# Exercise instructions:
Quote exactly the lines running from the line with "1532x784 pixels." to the end of the entries, including both, and nothing else.

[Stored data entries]
──────

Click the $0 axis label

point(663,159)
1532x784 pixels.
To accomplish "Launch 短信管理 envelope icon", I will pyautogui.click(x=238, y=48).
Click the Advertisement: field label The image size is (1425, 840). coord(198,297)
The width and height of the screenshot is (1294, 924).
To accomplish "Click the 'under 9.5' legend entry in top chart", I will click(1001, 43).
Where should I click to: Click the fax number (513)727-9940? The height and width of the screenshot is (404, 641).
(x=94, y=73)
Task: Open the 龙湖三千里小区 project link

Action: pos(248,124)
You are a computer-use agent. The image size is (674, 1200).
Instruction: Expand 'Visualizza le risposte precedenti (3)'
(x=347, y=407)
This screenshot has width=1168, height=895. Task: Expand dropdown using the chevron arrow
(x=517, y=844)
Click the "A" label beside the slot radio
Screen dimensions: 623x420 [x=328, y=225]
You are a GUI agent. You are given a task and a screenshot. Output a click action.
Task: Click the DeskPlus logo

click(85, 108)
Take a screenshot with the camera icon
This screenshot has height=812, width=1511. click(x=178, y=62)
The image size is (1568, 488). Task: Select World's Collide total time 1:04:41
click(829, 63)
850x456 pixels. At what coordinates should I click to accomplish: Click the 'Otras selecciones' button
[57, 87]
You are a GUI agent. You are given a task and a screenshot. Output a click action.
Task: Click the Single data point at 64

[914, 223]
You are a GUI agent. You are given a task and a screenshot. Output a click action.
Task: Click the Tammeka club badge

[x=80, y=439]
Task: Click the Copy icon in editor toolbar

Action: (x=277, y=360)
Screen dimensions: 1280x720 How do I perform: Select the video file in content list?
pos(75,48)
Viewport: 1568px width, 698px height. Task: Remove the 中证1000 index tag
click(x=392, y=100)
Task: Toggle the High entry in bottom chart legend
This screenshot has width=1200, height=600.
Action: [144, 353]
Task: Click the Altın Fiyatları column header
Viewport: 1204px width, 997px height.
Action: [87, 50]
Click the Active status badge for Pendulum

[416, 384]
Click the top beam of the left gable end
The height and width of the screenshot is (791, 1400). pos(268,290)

──────

# Solution to this task:
1532x784 pixels.
To accomplish "Launch 短信管理 envelope icon", I will pyautogui.click(x=238, y=48).
Click the Advertisement: field label The image size is (1425, 840). coord(198,297)
The width and height of the screenshot is (1294, 924).
To accomplish "Click the 'under 9.5' legend entry in top chart", I will click(1001, 43).
Where should I click to: Click the fax number (513)727-9940? The height and width of the screenshot is (404, 641).
(x=94, y=73)
Task: Open the 龙湖三千里小区 project link

Action: pos(248,124)
You are a computer-use agent. The image size is (674, 1200).
Instruction: Expand 'Visualizza le risposte precedenti (3)'
(x=347, y=407)
This screenshot has width=1168, height=895. Task: Expand dropdown using the chevron arrow
(x=517, y=844)
Click the "A" label beside the slot radio
Screen dimensions: 623x420 [x=328, y=225]
You are a GUI agent. You are given a task and a screenshot. Output a click action.
Task: Click the DeskPlus logo

click(85, 108)
Take a screenshot with the camera icon
This screenshot has height=812, width=1511. click(x=178, y=62)
The image size is (1568, 488). Task: Select World's Collide total time 1:04:41
click(829, 63)
850x456 pixels. At what coordinates should I click to accomplish: Click the 'Otras selecciones' button
[57, 87]
You are a GUI agent. You are given a task and a screenshot. Output a click action.
Task: Click the Single data point at 64

[914, 223]
You are a GUI agent. You are given a task and a screenshot. Output a click action.
Task: Click the Tammeka club badge

[x=80, y=439]
Task: Click the Copy icon in editor toolbar

Action: (x=277, y=360)
Screen dimensions: 1280x720 How do I perform: Select the video file in content list?
pos(75,48)
Viewport: 1568px width, 698px height. Task: Remove the 中证1000 index tag
click(x=392, y=100)
Task: Toggle the High entry in bottom chart legend
This screenshot has width=1200, height=600.
Action: [144, 353]
Task: Click the Altın Fiyatları column header
Viewport: 1204px width, 997px height.
Action: [87, 50]
Click the Active status badge for Pendulum

[416, 384]
Click the top beam of the left gable end
The height and width of the screenshot is (791, 1400). pos(268,290)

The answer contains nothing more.